Entries taken from a collection:
************

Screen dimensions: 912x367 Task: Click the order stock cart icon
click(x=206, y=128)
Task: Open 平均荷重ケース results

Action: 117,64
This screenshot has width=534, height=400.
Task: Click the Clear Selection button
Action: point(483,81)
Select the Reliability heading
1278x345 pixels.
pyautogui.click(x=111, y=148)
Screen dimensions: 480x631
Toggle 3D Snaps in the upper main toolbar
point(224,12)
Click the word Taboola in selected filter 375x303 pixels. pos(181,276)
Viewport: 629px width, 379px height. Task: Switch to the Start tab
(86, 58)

************

▸ **EXERCISE**
The line containing "Click the word" and all lines after it, through the end of the entries above, are to be returned exactly and alone.

▸ **COMPLETED TASK**
Click the word Taboola in selected filter 375x303 pixels. pos(181,276)
Viewport: 629px width, 379px height. Task: Switch to the Start tab
(86, 58)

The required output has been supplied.